Exercise goal |
Reproduce the top of the data verbatim, through and including the line that contains "Viewport: 1619px width, 911px height.".

━━━━━━━━━━

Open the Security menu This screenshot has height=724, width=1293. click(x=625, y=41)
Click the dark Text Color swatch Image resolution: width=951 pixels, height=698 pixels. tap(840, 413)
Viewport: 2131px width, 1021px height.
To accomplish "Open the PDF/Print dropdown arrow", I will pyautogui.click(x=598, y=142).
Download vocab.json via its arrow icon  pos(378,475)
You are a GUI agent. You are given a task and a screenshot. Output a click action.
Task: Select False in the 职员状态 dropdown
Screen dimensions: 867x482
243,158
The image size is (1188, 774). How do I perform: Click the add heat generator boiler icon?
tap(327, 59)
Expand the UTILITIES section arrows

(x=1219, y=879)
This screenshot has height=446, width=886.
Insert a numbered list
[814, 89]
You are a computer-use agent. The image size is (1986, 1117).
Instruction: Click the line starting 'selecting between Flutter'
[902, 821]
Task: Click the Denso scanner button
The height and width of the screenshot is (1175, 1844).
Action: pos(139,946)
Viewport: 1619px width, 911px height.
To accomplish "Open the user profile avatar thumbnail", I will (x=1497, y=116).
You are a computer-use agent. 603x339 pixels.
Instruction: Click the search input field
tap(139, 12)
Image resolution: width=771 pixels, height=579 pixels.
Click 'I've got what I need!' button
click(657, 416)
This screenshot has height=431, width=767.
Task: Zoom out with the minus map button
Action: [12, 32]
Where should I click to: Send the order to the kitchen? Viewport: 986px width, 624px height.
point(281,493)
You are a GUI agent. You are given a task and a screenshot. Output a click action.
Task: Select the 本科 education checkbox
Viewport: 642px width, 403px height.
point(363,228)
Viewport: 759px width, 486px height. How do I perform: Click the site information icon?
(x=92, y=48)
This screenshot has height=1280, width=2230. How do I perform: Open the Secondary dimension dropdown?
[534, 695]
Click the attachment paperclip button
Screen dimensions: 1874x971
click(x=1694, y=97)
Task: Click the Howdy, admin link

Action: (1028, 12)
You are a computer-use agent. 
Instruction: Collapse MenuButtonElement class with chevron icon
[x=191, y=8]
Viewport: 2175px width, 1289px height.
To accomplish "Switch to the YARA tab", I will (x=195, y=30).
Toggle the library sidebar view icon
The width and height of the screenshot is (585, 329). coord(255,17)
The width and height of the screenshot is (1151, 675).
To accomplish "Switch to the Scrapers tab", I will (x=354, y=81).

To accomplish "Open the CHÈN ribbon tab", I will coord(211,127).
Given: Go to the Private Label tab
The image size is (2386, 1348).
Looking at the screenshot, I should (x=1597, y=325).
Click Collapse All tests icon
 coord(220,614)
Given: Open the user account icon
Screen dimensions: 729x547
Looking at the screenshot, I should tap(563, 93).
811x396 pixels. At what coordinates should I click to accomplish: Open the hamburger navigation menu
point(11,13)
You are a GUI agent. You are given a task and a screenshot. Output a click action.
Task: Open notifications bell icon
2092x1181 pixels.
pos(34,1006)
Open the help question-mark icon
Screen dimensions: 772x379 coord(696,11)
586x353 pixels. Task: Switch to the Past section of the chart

━━━━━━━━━━

Task solution |
Open the Security menu This screenshot has height=724, width=1293. click(x=625, y=41)
Click the dark Text Color swatch Image resolution: width=951 pixels, height=698 pixels. tap(840, 413)
Viewport: 2131px width, 1021px height.
To accomplish "Open the PDF/Print dropdown arrow", I will pyautogui.click(x=598, y=142).
Download vocab.json via its arrow icon  pos(378,475)
You are a GUI agent. You are given a task and a screenshot. Output a click action.
Task: Select False in the 职员状态 dropdown
Screen dimensions: 867x482
243,158
The image size is (1188, 774). How do I perform: Click the add heat generator boiler icon?
tap(327, 59)
Expand the UTILITIES section arrows

(x=1219, y=879)
This screenshot has height=446, width=886.
Insert a numbered list
[814, 89]
You are a computer-use agent. The image size is (1986, 1117).
Instruction: Click the line starting 'selecting between Flutter'
[902, 821]
Task: Click the Denso scanner button
The height and width of the screenshot is (1175, 1844).
Action: pos(139,946)
Viewport: 1619px width, 911px height.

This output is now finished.